[Records contained in a dataset]
- - - - -

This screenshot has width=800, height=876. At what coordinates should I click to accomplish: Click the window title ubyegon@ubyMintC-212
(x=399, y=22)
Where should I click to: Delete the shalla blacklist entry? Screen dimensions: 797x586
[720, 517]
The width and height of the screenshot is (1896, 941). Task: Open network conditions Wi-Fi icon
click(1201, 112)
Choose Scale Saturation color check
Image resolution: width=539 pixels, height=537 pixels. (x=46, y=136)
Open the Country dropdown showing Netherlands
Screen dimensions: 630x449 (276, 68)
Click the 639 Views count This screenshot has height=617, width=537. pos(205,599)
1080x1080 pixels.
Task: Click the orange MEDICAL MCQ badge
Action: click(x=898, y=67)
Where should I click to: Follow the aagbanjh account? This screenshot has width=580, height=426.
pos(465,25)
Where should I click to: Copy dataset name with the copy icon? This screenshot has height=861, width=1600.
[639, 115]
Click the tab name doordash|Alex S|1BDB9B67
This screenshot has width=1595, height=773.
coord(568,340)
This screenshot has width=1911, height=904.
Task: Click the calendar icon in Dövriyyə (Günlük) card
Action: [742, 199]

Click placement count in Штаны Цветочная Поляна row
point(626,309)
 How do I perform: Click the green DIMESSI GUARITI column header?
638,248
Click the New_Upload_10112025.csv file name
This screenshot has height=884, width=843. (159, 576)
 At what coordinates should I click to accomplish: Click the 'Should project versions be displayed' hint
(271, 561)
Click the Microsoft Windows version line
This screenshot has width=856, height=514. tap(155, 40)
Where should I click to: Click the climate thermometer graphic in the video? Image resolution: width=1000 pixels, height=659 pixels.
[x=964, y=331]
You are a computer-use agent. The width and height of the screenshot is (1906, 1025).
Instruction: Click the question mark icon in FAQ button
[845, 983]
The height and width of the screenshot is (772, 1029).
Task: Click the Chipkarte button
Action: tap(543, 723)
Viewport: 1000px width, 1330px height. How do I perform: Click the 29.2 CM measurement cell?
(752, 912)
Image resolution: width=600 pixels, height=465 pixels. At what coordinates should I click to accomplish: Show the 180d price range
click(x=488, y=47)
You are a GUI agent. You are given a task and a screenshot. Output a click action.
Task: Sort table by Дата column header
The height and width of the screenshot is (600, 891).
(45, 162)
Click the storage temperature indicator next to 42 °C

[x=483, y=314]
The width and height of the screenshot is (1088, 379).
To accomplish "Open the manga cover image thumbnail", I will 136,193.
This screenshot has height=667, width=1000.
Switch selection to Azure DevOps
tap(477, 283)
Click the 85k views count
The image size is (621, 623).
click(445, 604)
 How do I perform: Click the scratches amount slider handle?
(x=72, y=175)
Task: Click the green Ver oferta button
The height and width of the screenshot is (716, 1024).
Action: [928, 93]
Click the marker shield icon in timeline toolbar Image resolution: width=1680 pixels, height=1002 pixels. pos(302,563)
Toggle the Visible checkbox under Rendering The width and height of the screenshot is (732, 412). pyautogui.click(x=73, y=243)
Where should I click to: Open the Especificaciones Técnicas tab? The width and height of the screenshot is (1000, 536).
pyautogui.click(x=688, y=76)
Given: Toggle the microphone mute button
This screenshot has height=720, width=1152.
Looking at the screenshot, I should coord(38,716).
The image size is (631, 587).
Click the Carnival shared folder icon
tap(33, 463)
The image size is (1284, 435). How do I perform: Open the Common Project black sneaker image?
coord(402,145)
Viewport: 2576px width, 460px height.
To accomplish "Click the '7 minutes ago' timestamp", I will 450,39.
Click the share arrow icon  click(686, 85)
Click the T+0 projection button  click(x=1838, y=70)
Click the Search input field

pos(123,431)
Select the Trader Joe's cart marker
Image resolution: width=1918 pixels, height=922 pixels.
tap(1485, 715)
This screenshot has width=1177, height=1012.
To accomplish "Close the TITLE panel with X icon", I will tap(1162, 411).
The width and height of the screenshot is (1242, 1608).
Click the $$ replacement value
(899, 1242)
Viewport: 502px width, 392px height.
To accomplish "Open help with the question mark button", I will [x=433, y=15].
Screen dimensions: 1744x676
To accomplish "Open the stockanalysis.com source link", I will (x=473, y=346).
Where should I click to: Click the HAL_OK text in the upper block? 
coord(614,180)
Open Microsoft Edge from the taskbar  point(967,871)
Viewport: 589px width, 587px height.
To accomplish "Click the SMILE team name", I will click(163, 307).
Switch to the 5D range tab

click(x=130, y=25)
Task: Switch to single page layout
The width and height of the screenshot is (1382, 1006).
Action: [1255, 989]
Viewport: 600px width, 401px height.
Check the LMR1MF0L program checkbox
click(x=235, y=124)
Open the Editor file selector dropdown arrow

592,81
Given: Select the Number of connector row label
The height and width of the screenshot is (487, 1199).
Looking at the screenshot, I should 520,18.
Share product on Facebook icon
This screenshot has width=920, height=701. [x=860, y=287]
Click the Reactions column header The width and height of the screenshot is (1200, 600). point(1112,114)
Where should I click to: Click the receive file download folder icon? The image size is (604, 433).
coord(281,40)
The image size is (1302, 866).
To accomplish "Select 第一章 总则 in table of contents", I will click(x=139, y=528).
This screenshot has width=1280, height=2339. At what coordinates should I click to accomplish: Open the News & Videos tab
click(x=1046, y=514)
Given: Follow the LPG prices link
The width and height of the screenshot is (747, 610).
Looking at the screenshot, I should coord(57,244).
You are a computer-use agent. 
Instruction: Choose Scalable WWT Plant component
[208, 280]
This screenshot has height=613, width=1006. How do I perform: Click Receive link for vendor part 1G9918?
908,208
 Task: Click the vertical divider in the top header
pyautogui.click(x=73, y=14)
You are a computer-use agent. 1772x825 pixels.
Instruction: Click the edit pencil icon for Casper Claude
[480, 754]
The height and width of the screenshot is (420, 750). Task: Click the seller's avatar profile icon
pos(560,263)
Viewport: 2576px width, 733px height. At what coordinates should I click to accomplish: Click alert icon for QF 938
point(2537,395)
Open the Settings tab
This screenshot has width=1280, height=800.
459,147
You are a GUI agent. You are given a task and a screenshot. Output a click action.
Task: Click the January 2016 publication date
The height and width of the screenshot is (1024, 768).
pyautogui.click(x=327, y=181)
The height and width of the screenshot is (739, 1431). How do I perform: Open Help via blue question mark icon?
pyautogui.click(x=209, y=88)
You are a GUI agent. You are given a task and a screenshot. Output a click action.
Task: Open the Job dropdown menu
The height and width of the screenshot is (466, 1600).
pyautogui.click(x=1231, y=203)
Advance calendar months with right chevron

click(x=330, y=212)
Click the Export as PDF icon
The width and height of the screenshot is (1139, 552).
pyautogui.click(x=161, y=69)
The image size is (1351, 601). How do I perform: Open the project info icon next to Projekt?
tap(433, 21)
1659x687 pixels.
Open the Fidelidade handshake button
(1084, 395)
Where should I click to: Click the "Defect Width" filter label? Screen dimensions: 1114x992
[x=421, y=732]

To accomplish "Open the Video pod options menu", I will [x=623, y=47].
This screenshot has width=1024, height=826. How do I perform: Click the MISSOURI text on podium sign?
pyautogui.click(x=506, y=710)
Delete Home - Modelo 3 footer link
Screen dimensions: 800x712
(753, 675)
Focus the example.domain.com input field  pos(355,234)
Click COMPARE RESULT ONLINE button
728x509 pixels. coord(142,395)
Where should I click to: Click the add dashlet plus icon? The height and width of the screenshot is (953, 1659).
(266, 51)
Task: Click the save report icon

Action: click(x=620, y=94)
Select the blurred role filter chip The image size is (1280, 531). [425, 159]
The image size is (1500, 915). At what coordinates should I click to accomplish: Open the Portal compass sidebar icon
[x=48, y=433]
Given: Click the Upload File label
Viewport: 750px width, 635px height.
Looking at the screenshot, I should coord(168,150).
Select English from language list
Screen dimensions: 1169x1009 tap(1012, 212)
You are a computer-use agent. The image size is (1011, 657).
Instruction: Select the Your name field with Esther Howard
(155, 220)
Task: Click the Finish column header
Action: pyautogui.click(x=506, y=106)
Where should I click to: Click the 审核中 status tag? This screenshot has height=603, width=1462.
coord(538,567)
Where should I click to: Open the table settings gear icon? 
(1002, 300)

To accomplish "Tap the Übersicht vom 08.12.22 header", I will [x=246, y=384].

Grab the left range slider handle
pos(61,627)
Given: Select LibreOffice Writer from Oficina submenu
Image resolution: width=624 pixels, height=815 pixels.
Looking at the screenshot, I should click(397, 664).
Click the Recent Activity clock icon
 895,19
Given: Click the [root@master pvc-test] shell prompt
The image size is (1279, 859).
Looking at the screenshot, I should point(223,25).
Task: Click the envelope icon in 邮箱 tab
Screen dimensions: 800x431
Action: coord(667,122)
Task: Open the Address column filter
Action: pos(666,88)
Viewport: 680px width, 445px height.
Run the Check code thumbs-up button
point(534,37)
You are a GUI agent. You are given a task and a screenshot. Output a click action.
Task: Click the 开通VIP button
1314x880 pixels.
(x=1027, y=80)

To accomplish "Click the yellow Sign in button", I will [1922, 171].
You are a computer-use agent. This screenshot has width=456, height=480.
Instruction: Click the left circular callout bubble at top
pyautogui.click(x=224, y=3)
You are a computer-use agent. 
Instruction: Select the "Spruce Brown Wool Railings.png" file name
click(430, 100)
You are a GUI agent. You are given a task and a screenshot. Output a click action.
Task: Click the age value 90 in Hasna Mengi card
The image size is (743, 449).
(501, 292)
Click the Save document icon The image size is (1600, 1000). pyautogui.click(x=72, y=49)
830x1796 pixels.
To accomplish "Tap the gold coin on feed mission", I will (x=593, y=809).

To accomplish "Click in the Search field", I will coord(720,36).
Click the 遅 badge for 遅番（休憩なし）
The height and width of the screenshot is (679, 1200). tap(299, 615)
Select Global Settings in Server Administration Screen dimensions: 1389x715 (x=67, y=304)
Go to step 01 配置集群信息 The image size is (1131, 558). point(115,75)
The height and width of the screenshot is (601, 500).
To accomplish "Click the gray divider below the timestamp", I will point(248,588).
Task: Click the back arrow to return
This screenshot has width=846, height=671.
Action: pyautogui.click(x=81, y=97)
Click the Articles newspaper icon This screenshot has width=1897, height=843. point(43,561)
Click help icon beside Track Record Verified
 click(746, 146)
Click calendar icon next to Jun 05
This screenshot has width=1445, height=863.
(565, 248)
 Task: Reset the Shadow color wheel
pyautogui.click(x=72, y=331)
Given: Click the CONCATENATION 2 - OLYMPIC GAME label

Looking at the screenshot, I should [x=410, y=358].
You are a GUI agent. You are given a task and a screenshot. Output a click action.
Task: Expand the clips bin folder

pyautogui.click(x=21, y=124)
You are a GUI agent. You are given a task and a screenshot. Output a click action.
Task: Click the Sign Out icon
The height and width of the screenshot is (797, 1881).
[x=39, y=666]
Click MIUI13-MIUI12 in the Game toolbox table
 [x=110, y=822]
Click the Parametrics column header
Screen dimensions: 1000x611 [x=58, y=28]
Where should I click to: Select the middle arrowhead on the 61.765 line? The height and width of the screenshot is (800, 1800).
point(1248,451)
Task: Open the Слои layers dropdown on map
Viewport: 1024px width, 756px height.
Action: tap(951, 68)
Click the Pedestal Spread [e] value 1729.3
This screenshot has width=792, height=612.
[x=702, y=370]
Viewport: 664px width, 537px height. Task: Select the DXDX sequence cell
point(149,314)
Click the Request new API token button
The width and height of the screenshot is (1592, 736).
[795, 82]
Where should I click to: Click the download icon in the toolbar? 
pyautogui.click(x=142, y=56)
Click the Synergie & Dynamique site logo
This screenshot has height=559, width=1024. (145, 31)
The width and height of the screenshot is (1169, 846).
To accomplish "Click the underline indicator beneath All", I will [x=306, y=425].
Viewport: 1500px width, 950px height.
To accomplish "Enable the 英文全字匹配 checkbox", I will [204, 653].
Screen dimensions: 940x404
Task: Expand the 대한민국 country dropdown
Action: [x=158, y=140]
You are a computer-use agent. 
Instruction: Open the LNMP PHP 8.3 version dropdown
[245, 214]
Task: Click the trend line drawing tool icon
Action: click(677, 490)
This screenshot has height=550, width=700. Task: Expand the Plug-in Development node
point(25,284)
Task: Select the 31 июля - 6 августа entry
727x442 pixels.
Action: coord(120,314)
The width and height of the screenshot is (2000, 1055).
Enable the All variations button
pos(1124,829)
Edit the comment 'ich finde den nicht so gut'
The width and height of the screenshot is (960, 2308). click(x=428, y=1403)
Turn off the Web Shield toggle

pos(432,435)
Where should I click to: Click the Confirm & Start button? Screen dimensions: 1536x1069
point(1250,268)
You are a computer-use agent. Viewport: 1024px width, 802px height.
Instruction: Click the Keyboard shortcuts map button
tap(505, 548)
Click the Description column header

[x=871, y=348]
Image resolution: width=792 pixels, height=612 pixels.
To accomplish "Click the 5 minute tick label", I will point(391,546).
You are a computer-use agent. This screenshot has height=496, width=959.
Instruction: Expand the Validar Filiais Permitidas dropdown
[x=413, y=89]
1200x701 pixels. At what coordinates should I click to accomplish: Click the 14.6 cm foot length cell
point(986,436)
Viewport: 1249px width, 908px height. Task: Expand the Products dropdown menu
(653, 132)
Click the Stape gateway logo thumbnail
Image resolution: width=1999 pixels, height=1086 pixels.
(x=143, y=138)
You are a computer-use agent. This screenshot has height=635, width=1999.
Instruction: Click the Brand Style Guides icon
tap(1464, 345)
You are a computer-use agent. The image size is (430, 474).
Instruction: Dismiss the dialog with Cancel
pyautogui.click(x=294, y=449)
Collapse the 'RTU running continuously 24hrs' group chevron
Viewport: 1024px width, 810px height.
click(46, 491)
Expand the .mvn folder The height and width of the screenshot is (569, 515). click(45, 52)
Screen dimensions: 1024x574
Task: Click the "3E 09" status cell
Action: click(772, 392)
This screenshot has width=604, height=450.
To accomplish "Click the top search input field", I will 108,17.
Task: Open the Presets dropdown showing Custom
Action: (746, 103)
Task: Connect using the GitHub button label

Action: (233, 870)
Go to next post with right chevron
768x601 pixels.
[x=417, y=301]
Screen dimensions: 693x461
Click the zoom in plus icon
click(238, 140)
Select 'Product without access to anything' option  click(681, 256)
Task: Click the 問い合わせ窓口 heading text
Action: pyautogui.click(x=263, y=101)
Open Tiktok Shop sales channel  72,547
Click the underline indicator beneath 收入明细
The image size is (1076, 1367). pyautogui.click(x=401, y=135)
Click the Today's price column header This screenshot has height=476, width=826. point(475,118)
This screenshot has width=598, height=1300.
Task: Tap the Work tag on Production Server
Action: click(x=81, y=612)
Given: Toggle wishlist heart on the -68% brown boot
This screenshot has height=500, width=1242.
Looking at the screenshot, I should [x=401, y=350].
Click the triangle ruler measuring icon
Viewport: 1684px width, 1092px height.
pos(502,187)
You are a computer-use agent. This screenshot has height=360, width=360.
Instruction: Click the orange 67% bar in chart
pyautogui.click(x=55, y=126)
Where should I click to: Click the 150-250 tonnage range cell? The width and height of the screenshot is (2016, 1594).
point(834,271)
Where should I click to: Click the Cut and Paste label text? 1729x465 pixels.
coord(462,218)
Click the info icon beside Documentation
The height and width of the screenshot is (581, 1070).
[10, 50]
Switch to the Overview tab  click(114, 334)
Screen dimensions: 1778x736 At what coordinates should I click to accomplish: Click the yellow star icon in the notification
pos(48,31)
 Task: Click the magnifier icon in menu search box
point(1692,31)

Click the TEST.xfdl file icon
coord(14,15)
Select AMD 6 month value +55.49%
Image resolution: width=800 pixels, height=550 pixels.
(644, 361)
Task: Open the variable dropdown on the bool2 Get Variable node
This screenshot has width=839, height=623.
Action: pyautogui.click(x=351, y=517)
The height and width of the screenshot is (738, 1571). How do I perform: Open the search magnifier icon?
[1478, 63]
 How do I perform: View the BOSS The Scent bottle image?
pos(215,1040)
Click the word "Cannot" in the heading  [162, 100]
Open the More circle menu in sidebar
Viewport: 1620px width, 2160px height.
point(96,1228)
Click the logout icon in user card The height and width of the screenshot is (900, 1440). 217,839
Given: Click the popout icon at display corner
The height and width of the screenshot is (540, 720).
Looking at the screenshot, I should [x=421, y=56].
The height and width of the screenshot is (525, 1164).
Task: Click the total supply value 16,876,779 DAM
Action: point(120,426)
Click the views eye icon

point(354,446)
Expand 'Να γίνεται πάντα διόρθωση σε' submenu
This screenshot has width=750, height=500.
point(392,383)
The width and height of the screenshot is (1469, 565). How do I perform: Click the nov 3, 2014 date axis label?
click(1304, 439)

- - - - -

Would you copy out each line of the records above where the word "computer" occurs?

Answer to this task —
You are a computer-use agent. The width and height of the screenshot is (1906, 1025).
You are a computer-use agent. 
You are a computer-use agent. 1772x825 pixels.
You are a computer-use agent. The image size is (1011, 657).
You are a computer-use agent. This screenshot has width=456, height=480.
You are a computer-use agent. 
You are a computer-use agent. 
You are a computer-use agent. Viewport: 1024px width, 802px height.
You are a computer-use agent. This screenshot has height=496, width=959.
You are a computer-use agent. This screenshot has height=635, width=1999.
You are a computer-use agent. The image size is (430, 474).
You are a computer-use agent. This screenshot has height=360, width=360.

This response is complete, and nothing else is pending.